▶ **What you need to do**: Write the data out in full and word for word. Do not include images.

Collected data:
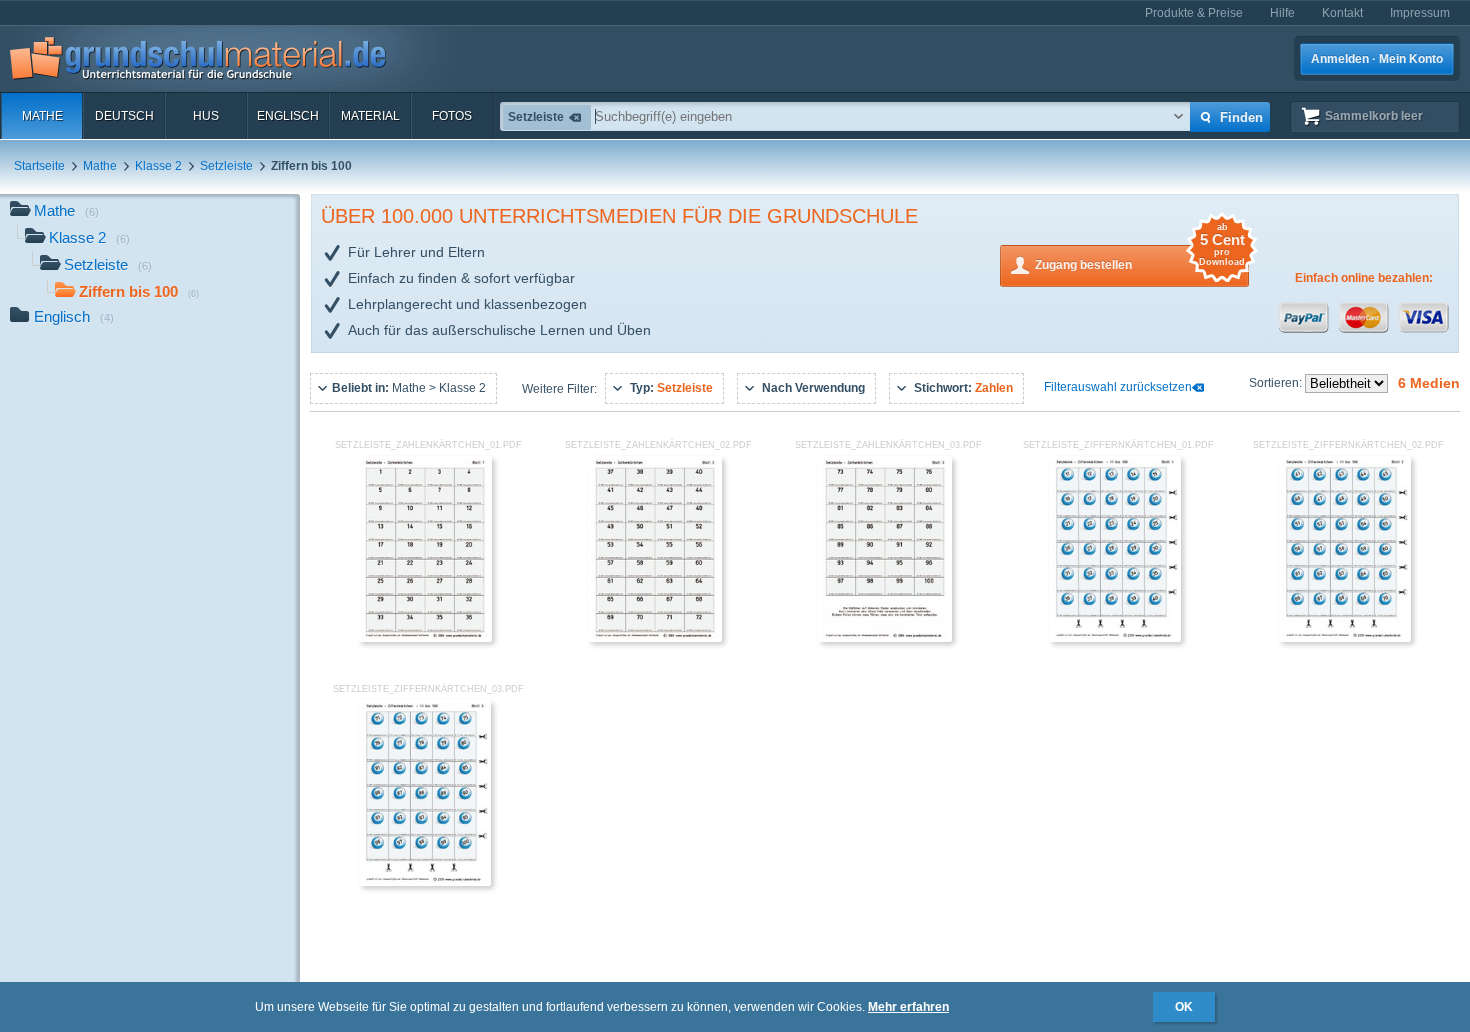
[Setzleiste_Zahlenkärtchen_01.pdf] (425, 638)
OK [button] (1184, 1007)
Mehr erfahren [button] (908, 1007)
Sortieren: (1277, 383)
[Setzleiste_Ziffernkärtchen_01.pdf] (1115, 638)
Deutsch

▶ **Output below**:
[Setzleiste_Zahlenkärtchen_01.pdf] (425, 638)
OK [button] (1184, 1007)
Mehr erfahren [button] (908, 1007)
Sortieren: (1277, 383)
[Setzleiste_Ziffernkärtchen_01.pdf] (1115, 638)
Deutsch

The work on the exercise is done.